Sono convinto che le persone che spendono la loro vita e il loro denaro in questo, lo faccia con una gioia di sfida nei confronti di tutti coloro che pensano che sia di cattivo gusto e harry. Queste sono probabilmente le cose per cui puoi usare la libertà. C'è una sovranità e un piacere nello sprecare (come ha sottolineato Bataille): «- 50 corone? Solo per lo smalto? – Sì. Noi che non siamo così fortunati con il nostro aspetto esterno, dobbiamo urlare un piccolo extra sulla macchina ".

L'arte di vendere da qualche parte

Dopo l'omicidio Bouchiki a Lillehammer nel 1972, i giornali locali scrissero con soddisfazione che Lillehammer era finalmente arrivato sulla mappa. Molti piccoli posti in Norvegia lottano con il fatto che sono un po 'fuori dalla dogana e che ci sono molti altri posti simili. Il luogo deve essere profilato!

Steinkjer è la «città IT». Pertanto, Lorentzen era di buon umore quando ha portato il suo portatile malato a Elkjøp a Steinkjer. Cinque impiegati si sfregarono la fronte per un'ora intera di straordinari e non capirono nulla. «- Ma questa è la 'IT city'? Sorriso imbarazzato. – Era prima, quello.
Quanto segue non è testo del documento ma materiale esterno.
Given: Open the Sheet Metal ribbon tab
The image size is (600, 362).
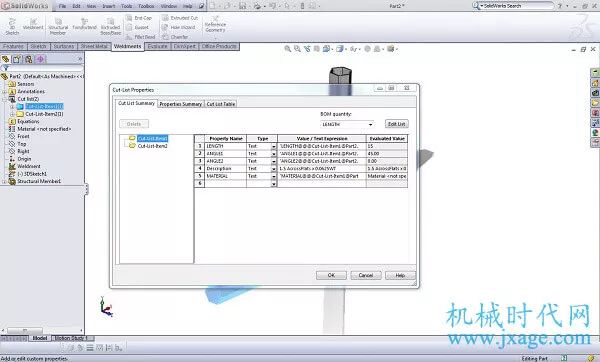Looking at the screenshot, I should [x=94, y=46].

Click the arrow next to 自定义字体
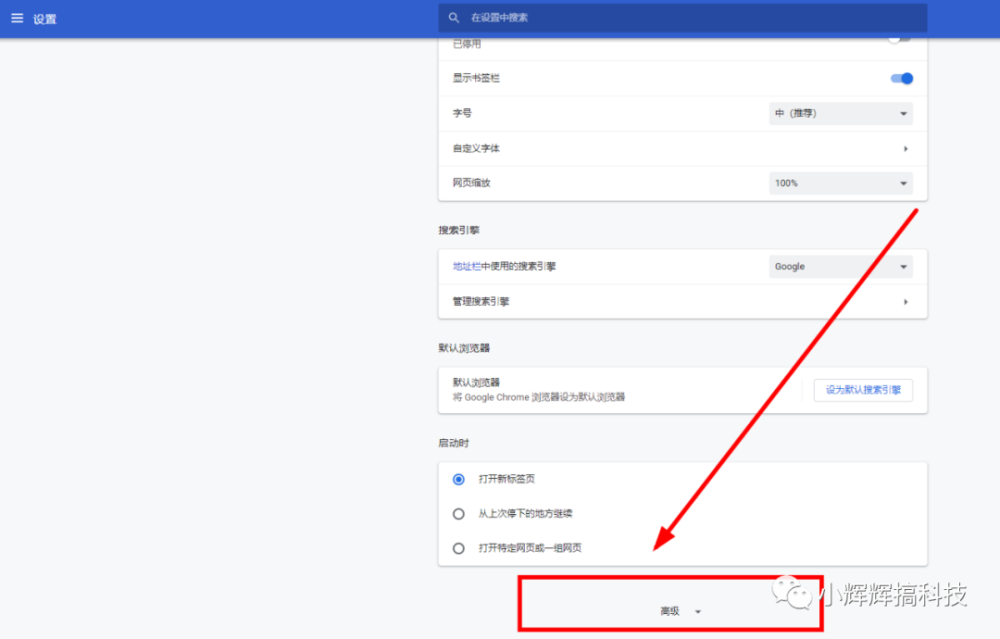(905, 149)
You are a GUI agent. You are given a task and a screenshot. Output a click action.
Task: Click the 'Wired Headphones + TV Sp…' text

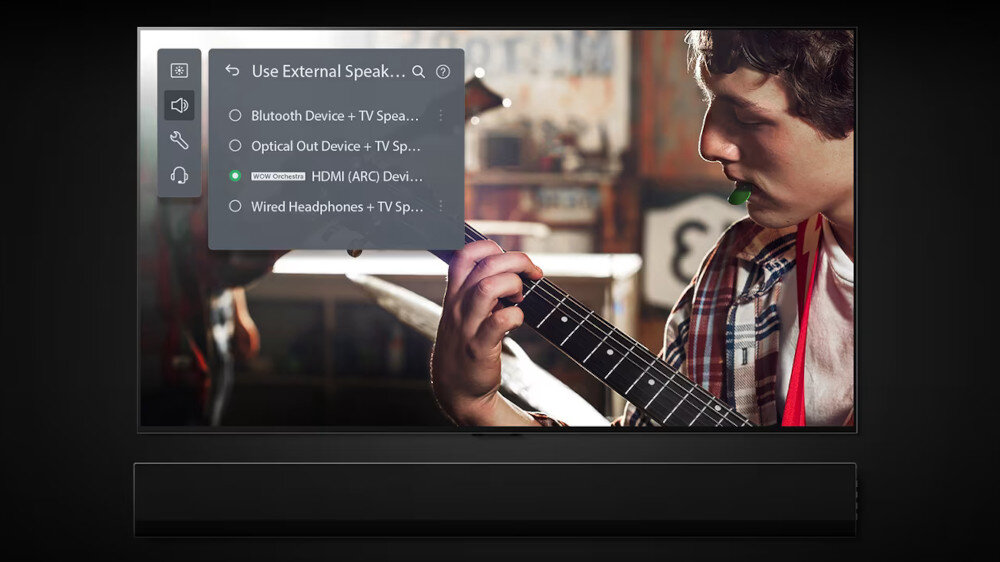tap(337, 206)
Ora si sono allontanati da quell'immagine, probabilmente non è mai stata così grande. Ora il consiglio comunale ha deciso che Steinkjer sarà "la città in fondo al fiordo" ".

Forse i consiglieri municipali del paese dovrebbero rendersi conto della loro incompetenza in questa importante area e affidare il giudizio alle pattuglie gay (pagate con i fondi del Fondo di sviluppo distrettuale).

Con rispetto

Bene. La strada è lì. Non devi andartene, ma puoi, come Lorentzen riassume da qualche parte nel mezzo della Norvegia e nel mezzo del libro. E solo una frase mostra un cambiamento di paradigma nella menzione norvegese dell'area norvegese: è stata una regola non scritta per molti anni, che le aree rurali dovrebbero essere descritte in termini positivi come autentiche, mentre le città dovrebbero essere descritte come problematiche (trambusto, Nordmarka come un buco per respirare).
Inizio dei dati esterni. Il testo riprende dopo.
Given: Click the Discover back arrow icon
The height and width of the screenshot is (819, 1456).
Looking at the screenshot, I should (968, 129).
Lungi dall'essere una stampa della Norvegia rurale, Lorentzen assume un atteggiamento più rilassato: descrive le persone con rispetto, ma non manca di mostrare lo sciocco, il fallito e il noioso.
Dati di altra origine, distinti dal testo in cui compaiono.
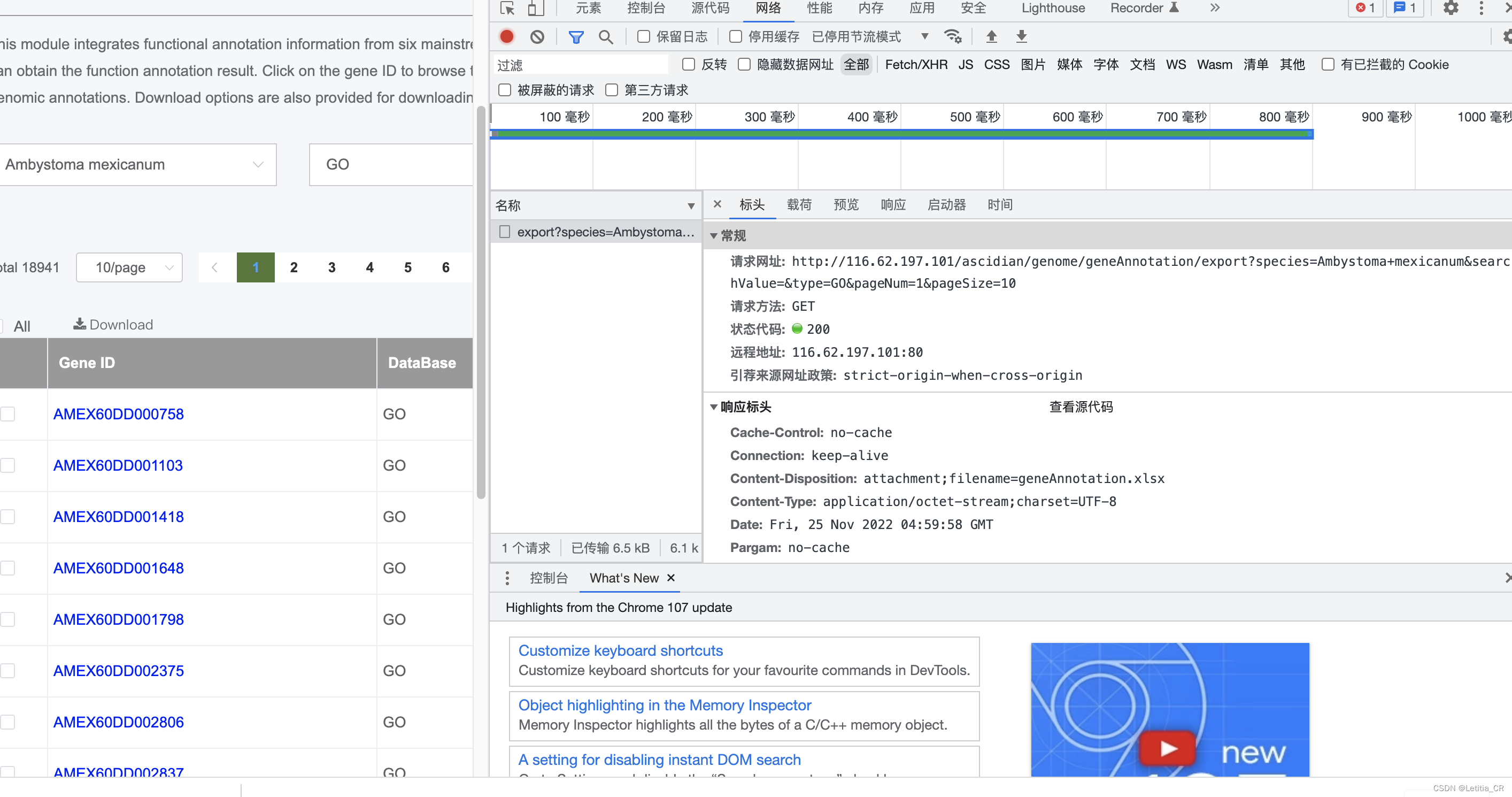Open the 10/page size dropdown
The width and height of the screenshot is (1512, 797).
[x=129, y=268]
Sulla base del comunicato stampa della casa editrice Kagge, temevo che il libro sarebbe stato una via di mezzo tra le chiacchiere di "Mamarazzi" ei cliché di Dagbladet Magasinet. Ma non è: E 6 è ben scritto, informativo e divertente. Le fotografie di Nøsterud evitano il quasi realismo e le linee di scimmia ispirate a Dag Thorenfeldt. Le persone vengono fotografate mentre sono consapevoli che lo saranno e si rilassano nella misura in cui la presenza di un fotografo lo consente. E il, Direi, è autentico. Le immagini sono così tante, narrative e belle, che puoi semplicemente sederti e guardarle se non sei in modalità di lettura. I colori forti e l'ottima riproduzione tecnica fanno del libro, in formato A4 orizzontale, uno dei preferiti sul mio tavolino in legno di pino.

Kjetil Korslund
Storico delle idee e critico regolare a Ny Tid.